Sam the Man

I was chatting with 2006 Graduate Sam earlier today on the wibbly wobbly web, and he mentioned that he had updated his online show reel. You can checkout some of his best work from the last year. He was telling me that each of the scenes with the 3DS Max Character Studio Rigs (the ones that look like they are made out of blocks) were animated in a single day. Nice work Sam, you make an animation teacher proud.

6 comments:

Lisa said...

heck yes! a single day? nice man...really nice ! :-D

Sam said...

Thanks guys. I thought it might be interesting for students to get an idea of what an animation job involves.

The Disney stuff is what I'm usually working on, and I have to animate a 30 second episode by myself each week. Everything up to that point is prepared for me, sets are modeled and characters placed into the scene, so I just have to jump in, animate then hand it off to be rendered once it's approved.

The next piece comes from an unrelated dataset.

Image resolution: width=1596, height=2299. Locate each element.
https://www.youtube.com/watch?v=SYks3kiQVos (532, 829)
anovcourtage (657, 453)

The blocky characters were from a another project where I had to produce one standalone 7 second scene each day. That's 210 frames a day, but it's much easier when there's only one character and no need to worry about things like "story" and "continuity". :)

It probably sounds scary to students: I could never imagine producing that much animation each week (creating one minute in a year was hard enough). But they eased me into it when I started here, and it's surprising how much more efficient you become when you have to just animate for 8 hours a day, every day with the burning sensation of a cat-o-nine-tails against your bare back.

Anonymous said...

as they used to say in tafe: Far canal!
Thats awesome. Looks like you had fun year.

frank said...

Hey Sam

I'm a first-going-into-second year animation student at Southbank. About the middle of the road when it comes to skills.

Thanks for the description of your work.

The block animation of the rollerskater reminds me of Victor Navone's work in Ratatouille.

You were obviously a muli-talent before adding animation to the CV. Do you do other production work as well (e.g. don't say this out loud in the level 3 studios... multimedia)? Or is all your work at Liquid, animation?

This has been a really good post topic. Thanks Sam and Ian (Lisa & Clay as well).

Sam said...

Hi Frank

My job is just animating. The multimedia department operates as a different company altogether.

Most of the other animators here are generalists who can jump between animating, rigging, modeling or texturing as required, so having those skills can be a big help. I'm not so good at those things, so I just animate.

If Lisa and Clay are still reading this, I'd be interested to hear how the roles work at Krome and Blue Rocket too, if you can discuss it.

Anonymous said...

I think its much the same...

thouthands of people play with the scene before and after me... all I do is the animation... that doesnt include lip sync or special effects (or fix ups luckly for me, unlucky for someone else).